南風の記憶

沖縄の高校野球応援! また野球小説<「続・プレイボール」ーちばあきお原作「プレイボール」もう一つの続編」連載中。俳句関連、その他社会問題についても書いています。

興南ナインよ、“チャレンジャー精神”を思い出せ! ——屈辱の大逆転負けから再起するために

 思わぬ形で6点リードを得てしまったことが、実は大きな誤算だったとは思う。

 初回、智弁和歌山の13番の打席を見て、「十分抑えられる」と感じた。確かに振りは鋭かったが、どちらかと言うと長打狙いのスイングで、コーナーを突いたり変化球を混ぜたりしてタイミングさえ狂わせることは、そう難しいことではないだろうと。

 ところが、智弁は6点ビハインドを負ったことで、各打者が軽打に切り替えてきた。コンパクトに降り抜き、際どいコースはカットする。そして中に入ってきた球を逆らわず打ち返す——ただでさえ力のある打者に、コンパクトなスイングを徹底されてしまっては、よほどハイレベルな投手でないと抑えるのは難しい。

 序盤の大量リードをひっくり返され、結果は69。さほどショックでもなかったのは、スコア以上に圧倒された印象があるからだ。

 けれど、あえて言わせていただきたい——“勝てる試合”だったと。興南ナインが、特にバッテリーが、きちんと「やるべき事」さえできていれば。

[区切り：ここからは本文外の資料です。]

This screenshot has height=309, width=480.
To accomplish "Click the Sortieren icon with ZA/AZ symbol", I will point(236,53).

 沖縄県大会ではコントロール抜群だった宮城が、序盤から球がばらつきキャッチャーの構えたコースへ投げられなかった。

 まず、インコースへ投げ込めなかったことが痛かった。これではどうしても、配球が外一辺倒になる。そして「外にしかこない」と分かれば、真っすぐか変化球かどちらかに絞れば良い。狙い球と違っていても、コースが分かっていればカットも難しくはない。

 さらに不味かったことは、球が上ずっていたことだ。和歌山県大会で、智弁がホームランを放った映像を見てみると、いずれも高めの球をフルスイングしたものだった。ということは、智弁打線を抑えるためには「高めの甘い球を放らないこと」が最低条件となる。

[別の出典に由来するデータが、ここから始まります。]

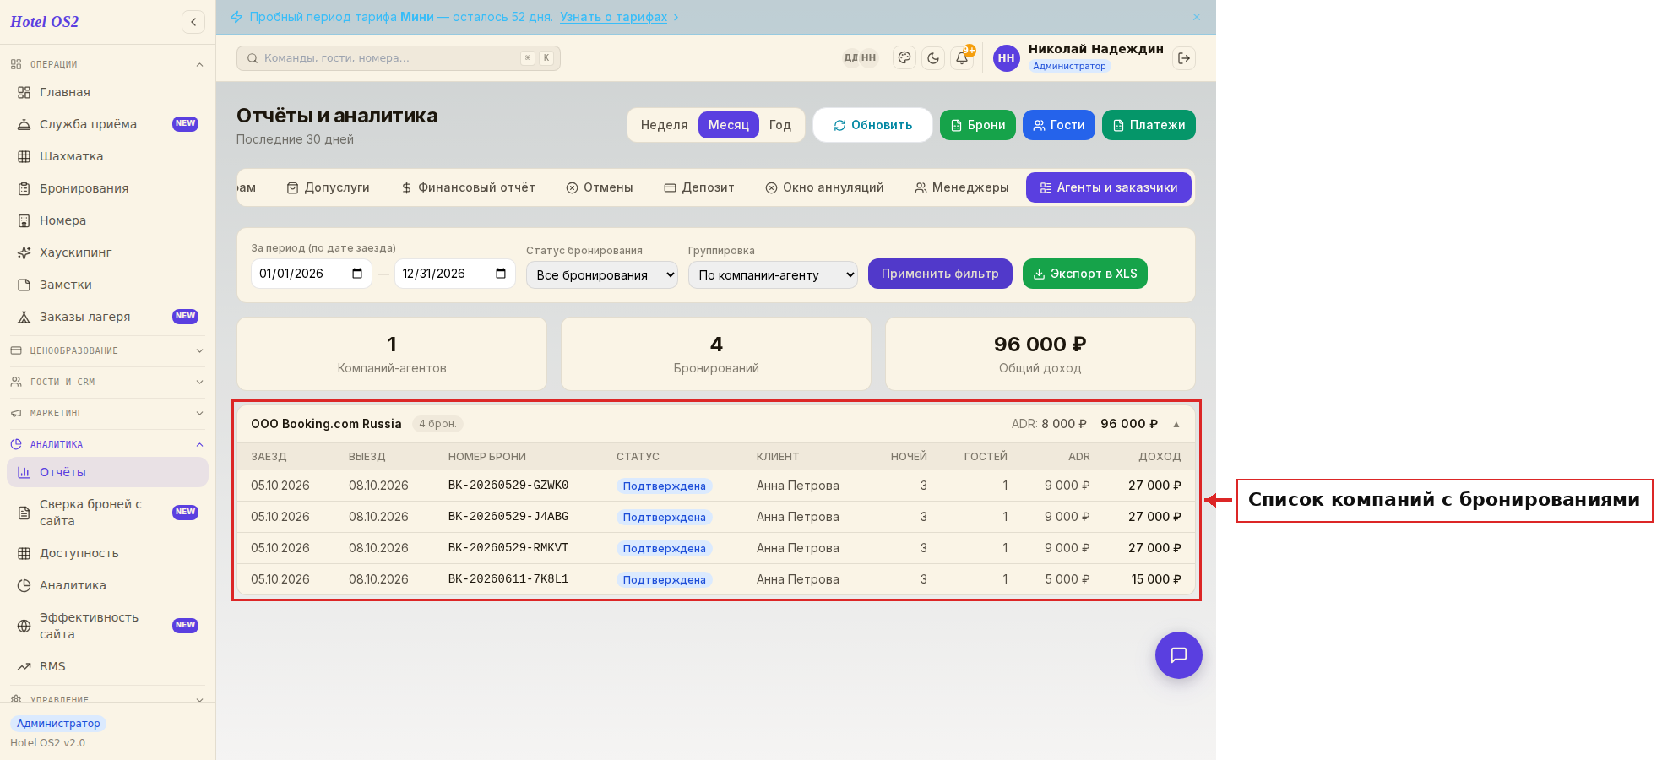Image resolution: width=1673 pixels, height=760 pixels.
Task: Select the Неделя period option
Action: (x=664, y=125)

 つまり、「徹底して低めを突く」ことと「内外角へ投げ分ける」こと。この二つを実行できない限り、勝ち目はない。私の見立てとは違うにしても、相手打線を封じるために、配球で何らかの工夫をする必要があった。

 キャッチャーの構えた所へ投げるのに四苦八苦しているようでは、そもそも話にならなかったのだ。

 宮城が本来の投球ができなかった原因としては、いくつか考えられる。

 甲子園球場のマウンドの感触が、しっくりこなかったのか。また、智弁和歌山というチームの想像以上の迫力に、委縮してしまった可能性もある。あるいは甲子園独特の雰囲気と満員の観衆を前に、自分を見失ってしまったのではないか。どれか一つではなく、いずれの要因もあったかもしれない。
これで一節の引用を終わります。